Commands

Potion supports commands and settings that are useful to control your site without leaving Notion. These commands are either page properties, callout blocks or toggle blocks.

Page Properties

If you created your site from a Notion Wiki rather than a standard Notion Page, Potion will automatically add some properties to those pages.

These properties offer a convenient way to control settings for the web page Potion creates from your Notion page within leaving the Notion app.

Commands inside page content

You can insert commands directly in your page content and Potion will interpret them as instructions rather than content to render.

These commands are created as a Notion block that starts with a potion: command. The block used to create a command is indicated under each command below.

potion:status:[STATUS]

The home page of a Notion Wiki isn’t listed in the pages of the wiki. This means you can’t use the normal page properties to pause sync while changes are made to it since it doesn’t have these page properties. This command allows pausing and resuming sync of changes made to your wiki home page.

Before making changes, create a callout block whose content is potion:status:pause as shown in the example below. To enable sync again, you can either delete that callout block or change the value from potion:status:pause value to potion:status:live.

Since the wiki home page is also your site’s home page, it can’t be set as draft or archived. The only possible status values are live and pause and any other value will have no effect and your page will be synced as if the status was live.

Example:

Note that when Potion syncs the page and sees that command, it will set the background color of the callout to orange to confirm it has not synched its content or to green if the status is live and sync has resumed.

potion:hidden

This command allows hiding internal notes, documentation, or even child pages on a page without making them visible on your site. These are not simply hidden using CSS, they are skipped entirely when rendering your page and will not appear in the HTML source.

This is a convenient way to add pages to your site and only link them from the main navigation or as standard inline links in text rather than full blocks on your page.

Example:

potion:hidden

Site visitors will not see this paragraph on the page. You’re seeing it here because this page also has a potion:render-cmd:all command.

potion:title

Web page have a title which appears in browser tabs and search engines. By default, Potion will use the title of the Notion page as the title of the web page created from it. If you’d like to put a different title for your page, you may use the potion:title command.

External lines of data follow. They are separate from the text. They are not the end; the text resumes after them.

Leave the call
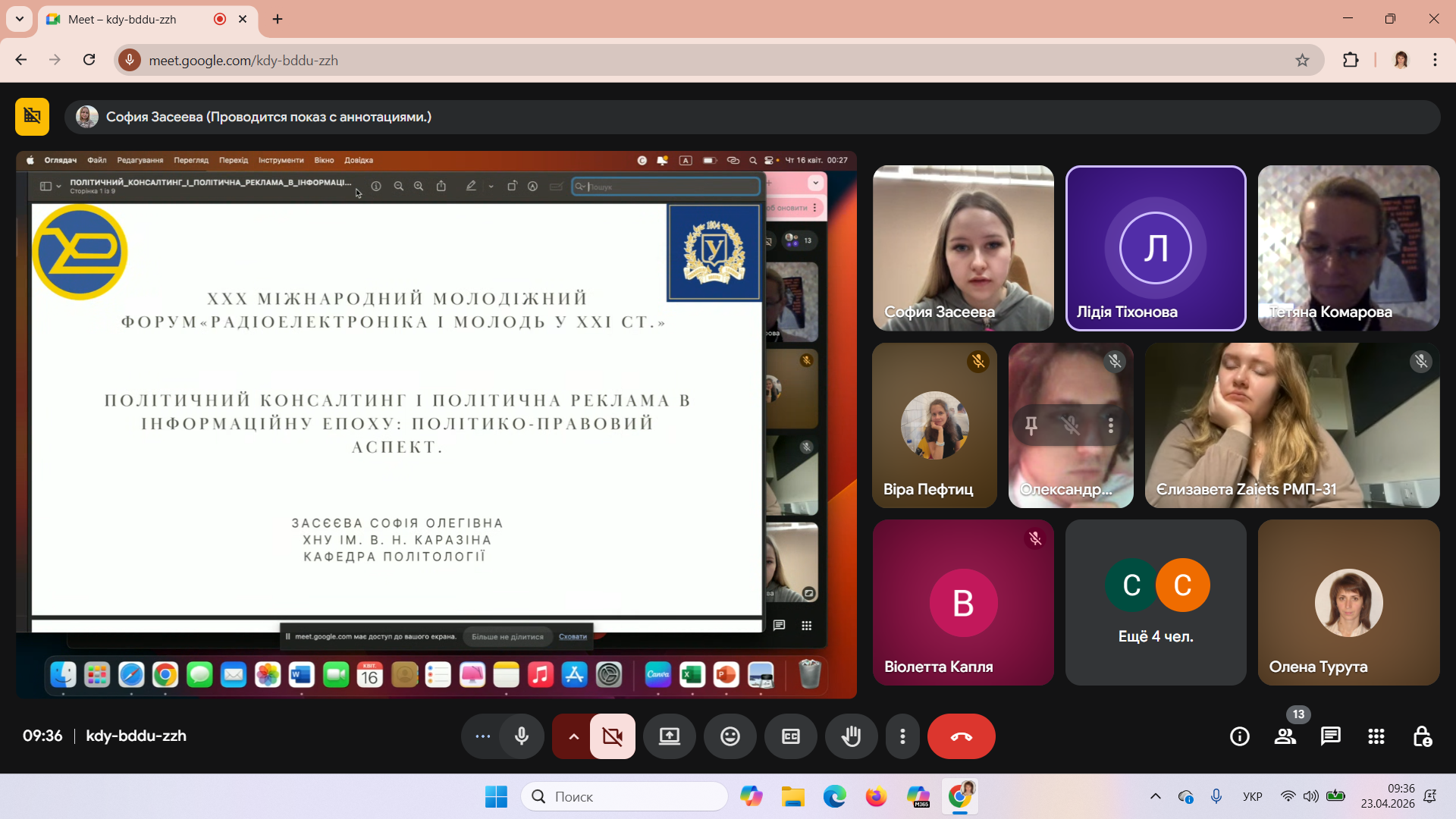1456x819 pixels. [x=962, y=736]
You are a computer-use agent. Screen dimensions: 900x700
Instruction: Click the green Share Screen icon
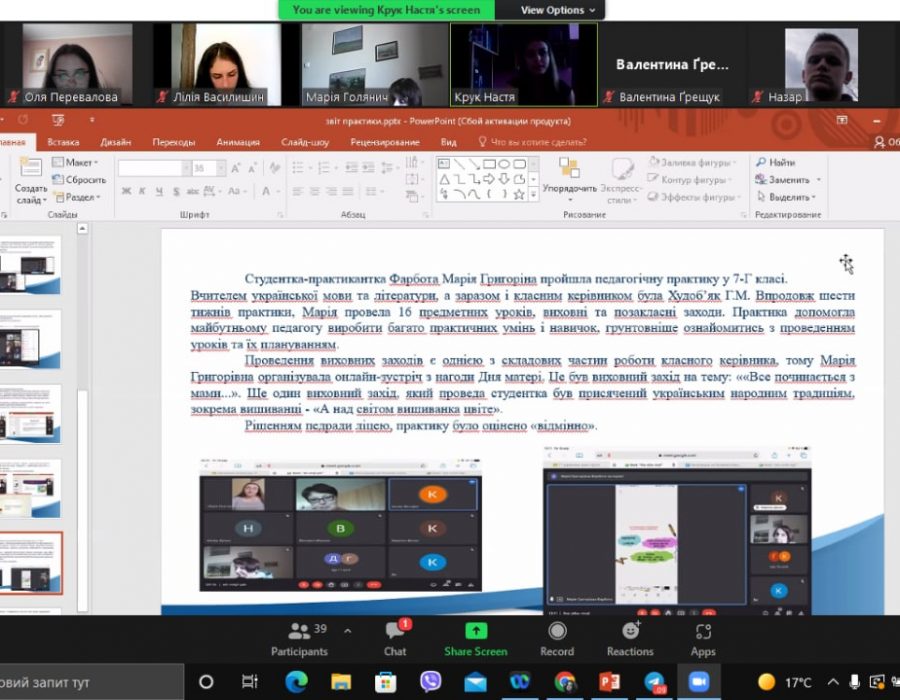476,631
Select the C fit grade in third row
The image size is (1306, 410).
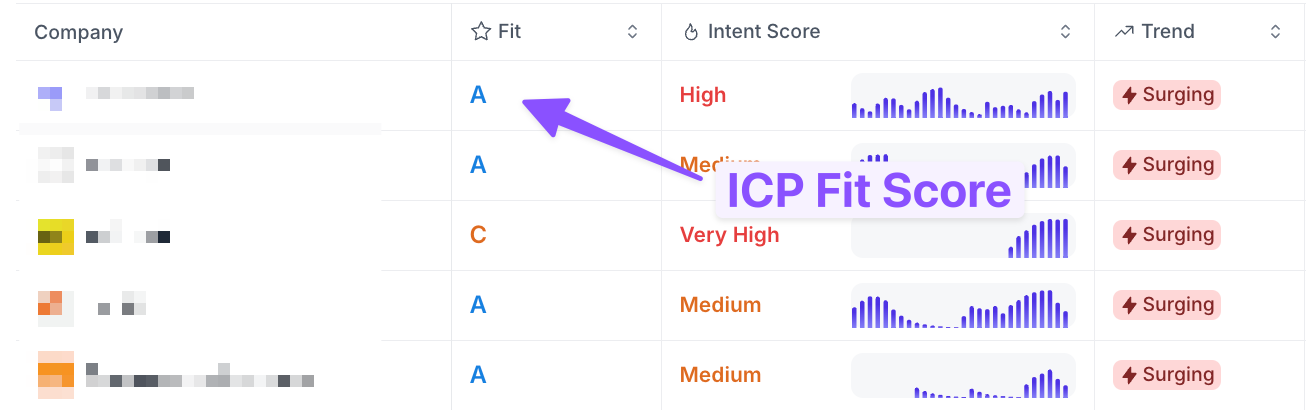[478, 235]
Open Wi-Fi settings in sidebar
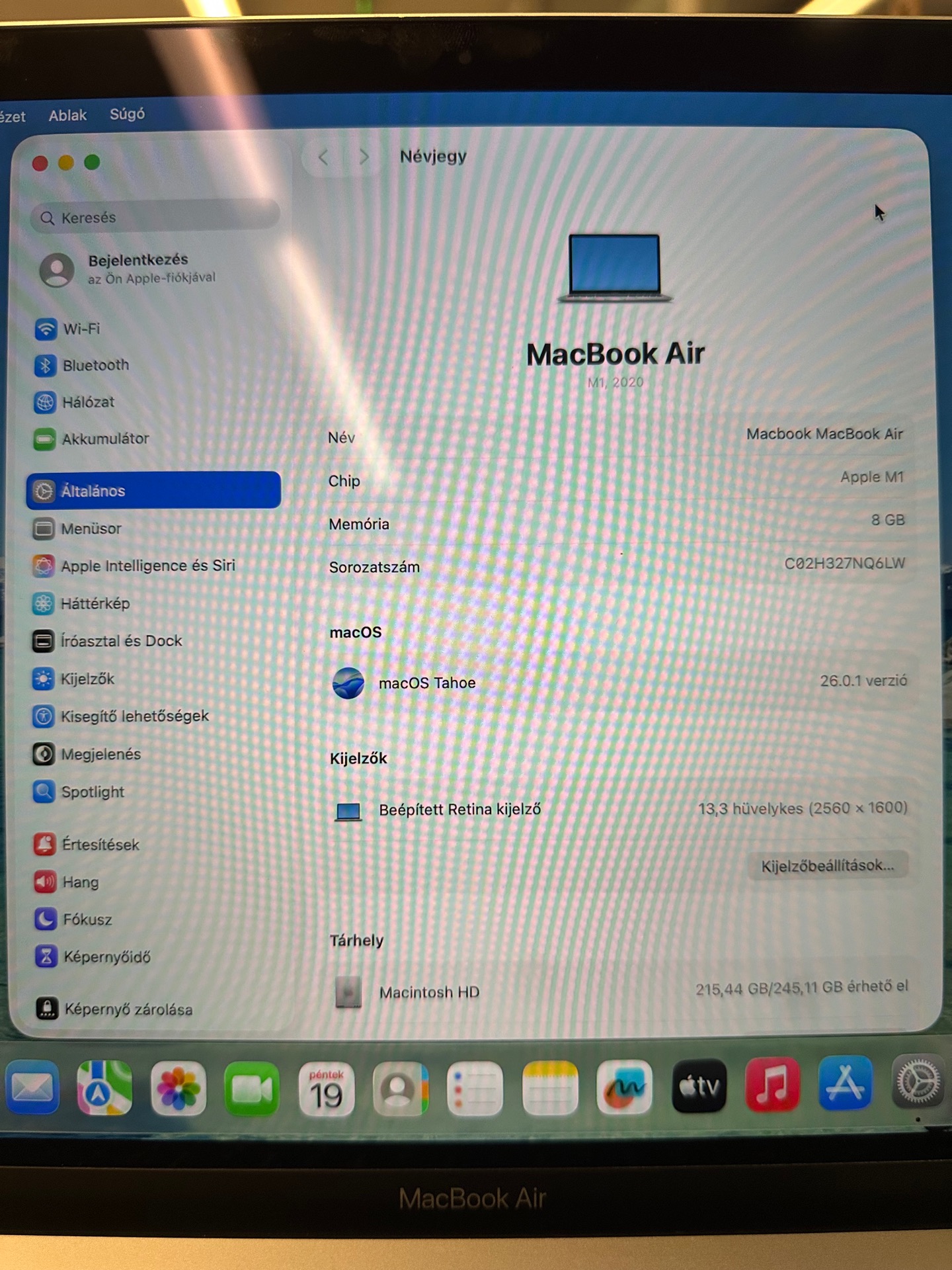This screenshot has height=1270, width=952. click(81, 329)
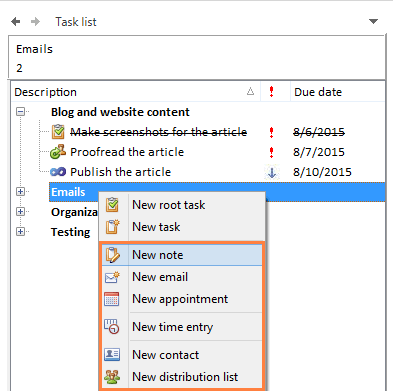Go back with the left arrow button
Viewport: 393px width, 391px height.
[16, 22]
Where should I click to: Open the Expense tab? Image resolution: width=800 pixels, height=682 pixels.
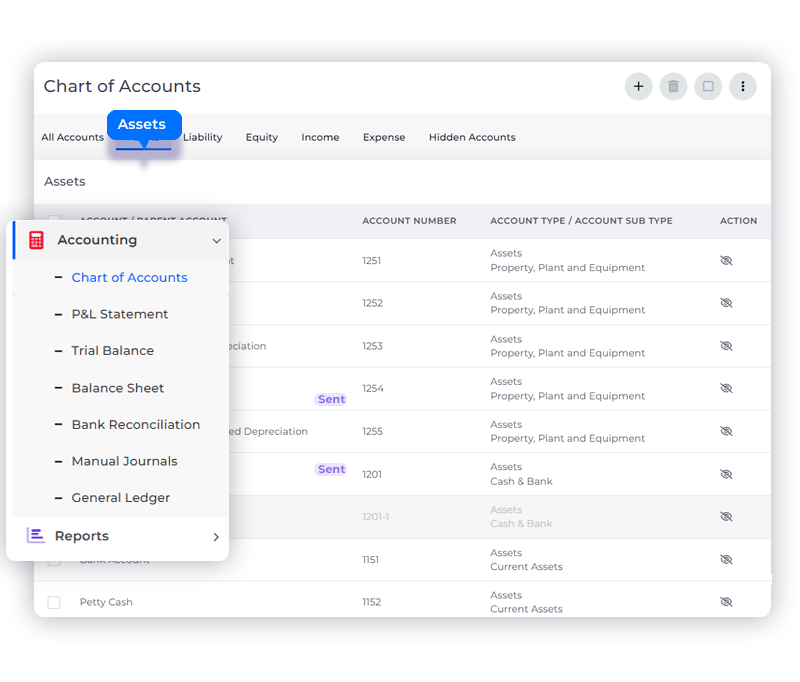point(384,137)
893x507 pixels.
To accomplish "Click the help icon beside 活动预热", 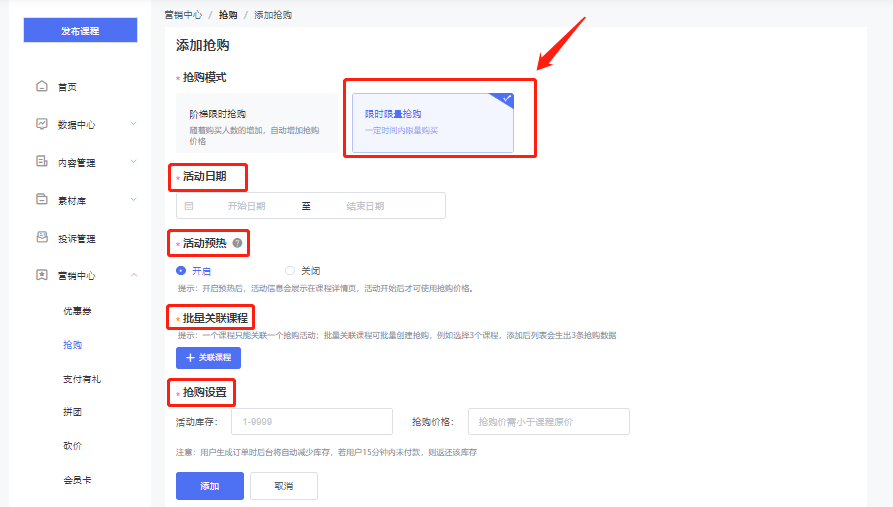I will [x=237, y=242].
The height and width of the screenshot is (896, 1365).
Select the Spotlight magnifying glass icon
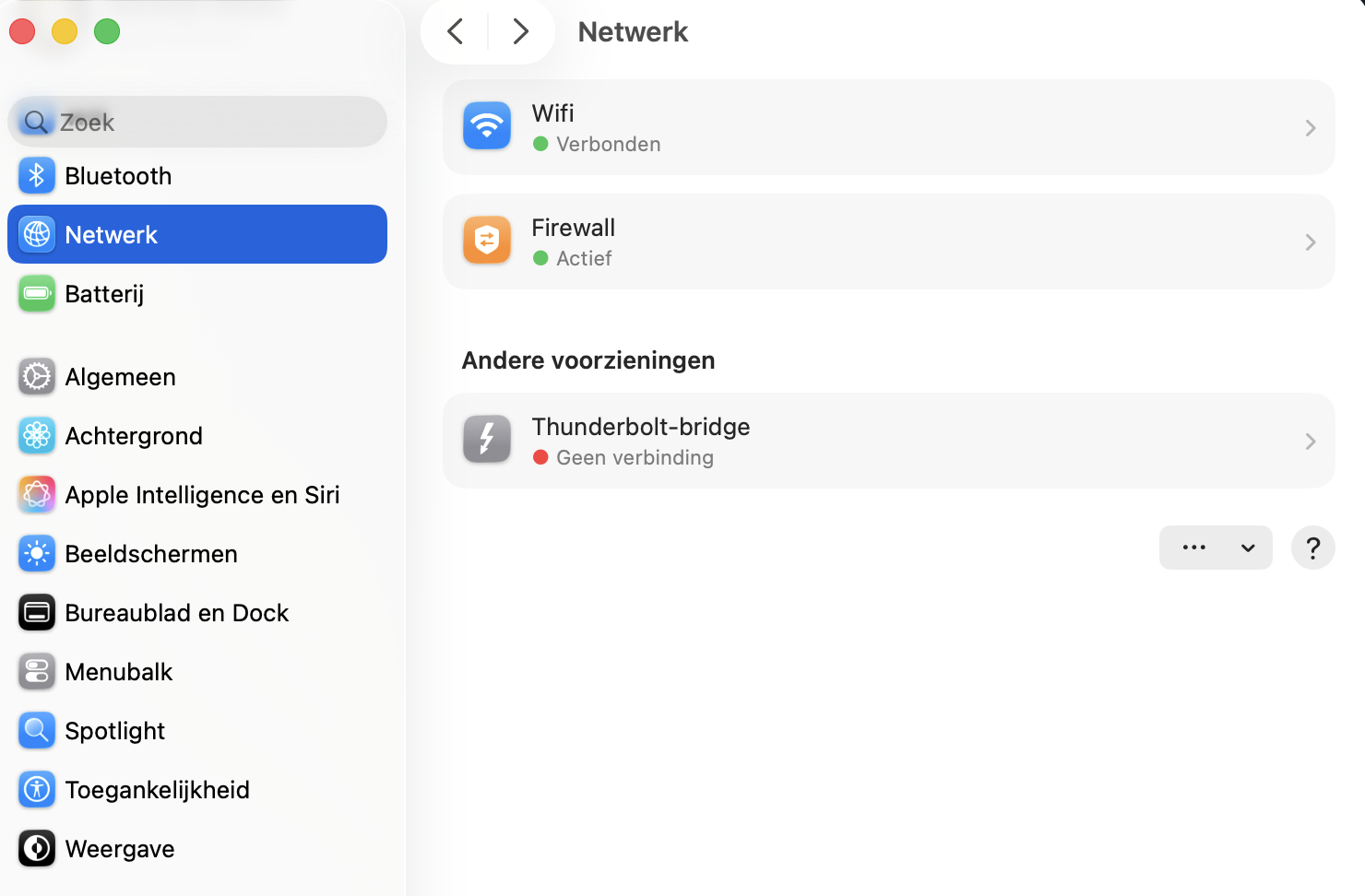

If your site was created from a Notion Wiki and a title is set in the properties of a page (see above), the value from the page properties has precedence and this command block will be ignored.

Example:

potion:description

Defines the meta description to insert in the HTML header of your site. If the page already has a description set in its properties (see above), the description in the properties will have precedence and this command block will be ignored.

If your site was created from a Notion Wiki and a description is set in the properties of a page (see above), the value from the page properties has precedence and this command block will be ignored.

Example:

potion:card:image

When sharing links to your page on a social network or messaging app, the link is often expanded into a card with an image and title. By default, Potion will display the Notion cover image but you may use a separate image for your page using this command.

If a page doesn’t have a cover and a potion:card:image command, the value from it’s parent page will be used.

Anything inside this toggle other than the first image block will be ignored. Be mindful not to put images that are too big in size, the app may not expand it if the file is too big.

Example:

potion:card:image

No image caption provided

potion:render-cmd:all

Tells Potion to render all command blocks on a page, including the potion:render-cmd:all block itself, as standard content. This is useful if you build a help page that describes Potion commands and want to show them as examples. As you may have guessed, this page uses that command 🙂.

Example:

potion:slot:[TARGET]

Potion pages are built with a layout that contains three special slots beyond the main content: a left side bar, right side bar, and a footer. To take some content from your page out of the main content and place them into those slots, you have two options: synced blocks or toggle blocks.

Putting content in a slot using a toggle block

One way to insert content into slots is using a toggle block. Make sure the text of the toggle block is potion:slot:[TARGET] and child blocks you put in that toggle will be moved out of your main content to the target slot. Note that the toggle element itself will not show up in your main content or the target slot, only the blocks you put under it are rendered on your page.

Example:

Putting content in a slot using a synced block

If you create a synced block whose content starts with potion:slot:[TARGET], that synced block will be inserted in the target slot (minus the potion:slot:[TARGET] paragraph). You can copy that synced block across multiple pages and you’ll get a nice looking side navigation or footer that is easy to maintain and edit.